• _Raw data_
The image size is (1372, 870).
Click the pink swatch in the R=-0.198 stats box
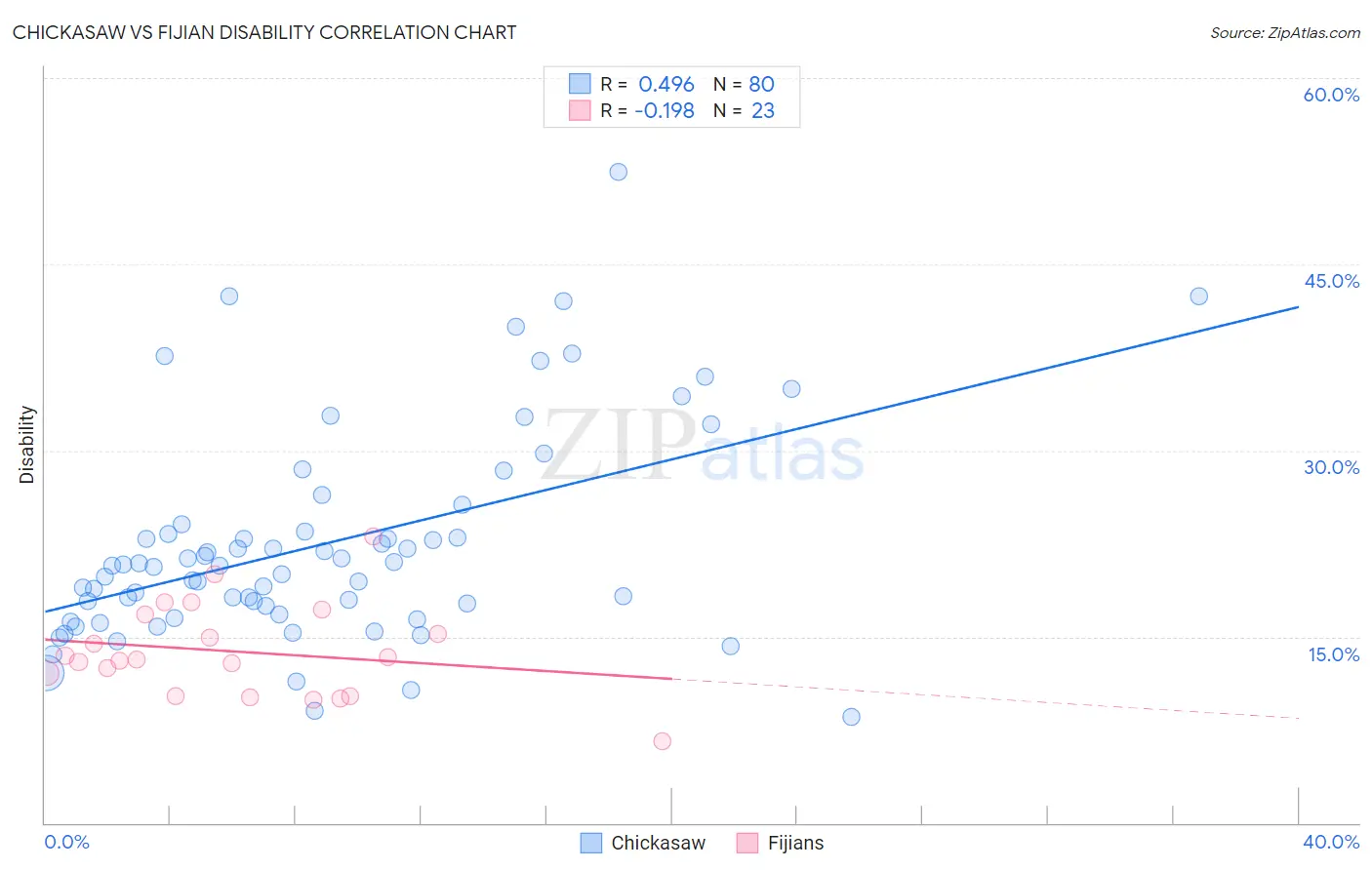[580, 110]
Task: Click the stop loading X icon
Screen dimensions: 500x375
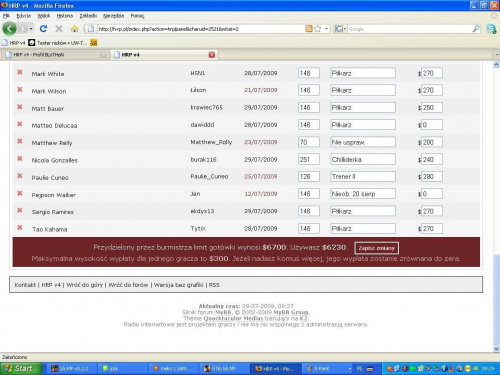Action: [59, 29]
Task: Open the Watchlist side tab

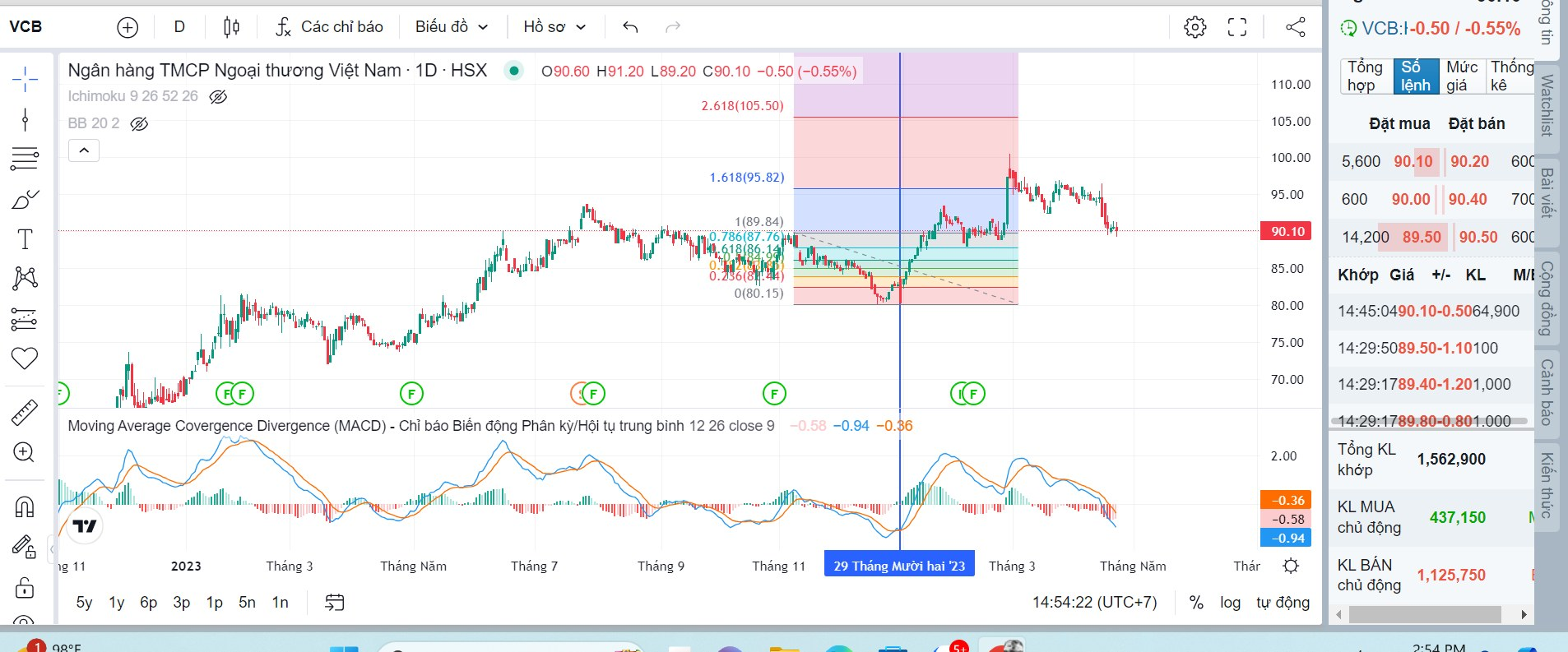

• _Instructions for the task_
Please set down the records exactly, and keep every image out of the copy.

• _Exercise answer_
The image size is (1372, 870).
Click the pink swatch in the R=-0.198 stats box
[580, 110]
Task: Click the stop loading X icon
Screen dimensions: 500x375
Action: [59, 29]
Task: Open the Watchlist side tab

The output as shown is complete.